The work here is applied. We study the problems we hit while building and running agents, then we write up what we learn. Less paper-style research, more field notes. The questions that interest us are the ones that come back every week, in different shapes, in different projects.

## Agent Runtime Design

What's the right shape for an agent as a software component? Stateless agents are easier to reason about and easier to scale. Stateful agents do more interesting work but are harder to audit. There's no universal answer, but the tradeoff shows up every time, and most projects pick badly on the first pass and pay for it later. The agent manifests on this site try to make the tradeoff explicit by declaring the fields that actually matter: entrypoint, runtime, tools, inputs, outputs, SLOs.

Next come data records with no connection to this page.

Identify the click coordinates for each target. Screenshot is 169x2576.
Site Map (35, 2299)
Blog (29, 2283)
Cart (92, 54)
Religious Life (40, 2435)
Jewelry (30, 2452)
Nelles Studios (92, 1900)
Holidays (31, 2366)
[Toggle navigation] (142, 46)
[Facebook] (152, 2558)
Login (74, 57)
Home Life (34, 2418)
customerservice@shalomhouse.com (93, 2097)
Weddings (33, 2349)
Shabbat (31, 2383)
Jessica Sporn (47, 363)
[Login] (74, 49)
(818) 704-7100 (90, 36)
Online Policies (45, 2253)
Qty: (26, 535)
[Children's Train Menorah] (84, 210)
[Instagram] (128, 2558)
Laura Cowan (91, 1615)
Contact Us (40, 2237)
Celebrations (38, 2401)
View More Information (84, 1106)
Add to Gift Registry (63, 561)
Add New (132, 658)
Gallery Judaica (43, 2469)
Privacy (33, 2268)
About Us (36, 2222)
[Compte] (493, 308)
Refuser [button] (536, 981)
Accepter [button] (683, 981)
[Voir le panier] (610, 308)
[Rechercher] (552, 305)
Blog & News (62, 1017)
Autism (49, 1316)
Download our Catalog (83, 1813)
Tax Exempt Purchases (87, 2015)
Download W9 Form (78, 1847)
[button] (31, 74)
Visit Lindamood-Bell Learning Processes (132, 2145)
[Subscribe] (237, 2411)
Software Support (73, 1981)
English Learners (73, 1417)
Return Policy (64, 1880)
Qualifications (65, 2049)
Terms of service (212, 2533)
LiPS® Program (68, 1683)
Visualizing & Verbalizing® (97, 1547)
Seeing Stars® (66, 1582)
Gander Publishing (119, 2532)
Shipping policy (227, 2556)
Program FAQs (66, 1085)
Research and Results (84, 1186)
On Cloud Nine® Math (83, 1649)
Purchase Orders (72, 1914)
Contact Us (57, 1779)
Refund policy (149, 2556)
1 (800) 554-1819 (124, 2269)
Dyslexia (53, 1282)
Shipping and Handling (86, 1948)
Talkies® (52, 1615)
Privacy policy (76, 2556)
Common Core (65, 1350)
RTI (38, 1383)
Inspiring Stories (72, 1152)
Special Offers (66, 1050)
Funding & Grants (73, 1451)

The piece we keep coming back to is failure handling. When does an agent retry? When does it escalate? When does it stop and wait for a human? Most agent frameworks don't take this seriously enough, which is wild given that "what to do when you're confused" is roughly the whole point of having an agent.

## Content-Addressed Agent Memory

CDRcache is the experiment here. If an agent's output is a deterministic function of its inputs, that output can be hashed and stored. You skip the rerun next time, and you get an audit trail for free. That's a pretty good deal if you can pull it off.

The open questions are the ones you'd expect. What about agents that aren't fully deterministic, which is most of them? How do you invalidate cache entries when the underlying model or tool changes? When is the audit trail more valuable than the cache hit, and when is it the other way around? We don't have clean answers yet. We have working code and a growing list of cases where caching helped and a smaller list of cases where it hurt.

## Dual-Mode Web Infrastructure

Most websites are designed for humans. Agents browsing those sites have to parse around navigation chrome, ads, and layout to get to the content. That's slow, expensive in tokens, and error-prone. The fix is to serve the same content twice, in different shapes: HTML for people, JSON or Markdown for machines, with content negotiation so each visitor gets what they actually want.

This site is the implementation we keep iterating on. The `/.well-known/agent.json` convention is one half of the story. Content negotiation is the other. Neither is novel by itself. The interesting part is making both work in one codebase without compromise to either side.

## Minimal Agent Footprint

What's the smallest set of capabilities an agent needs to do its job? Permissions should be tight enough that an agent can't take an action it wasn't authorized for. Catching mistakes after the fact isn't enough, especially when the mistakes involve writing to a database or talking to a customer or moving money.

This is mostly an interface design problem. If your API makes the dangerous action just as easy as the safe action, agents will sometimes take the dangerous one. If the dangerous action requires extra ceremony, they mostly won't. We're interested in what that ceremony looks like in practice.

## Observability for AI Systems

Logs, metrics, and traces were built for deterministic software, where the same input produces the same output and you can replay a failure with confidence. Agent behavior is emergent. Context windows are large. The usual tooling doesn't quite fit.

We're working through what to log, at what granularity, and how to structure it so both a person reviewing an incident and another agent doing analysis can use it. The answer probably isn't "more logs." It's logs designed for the specific failure modes that agents have, which aren't the failure modes traditional services have.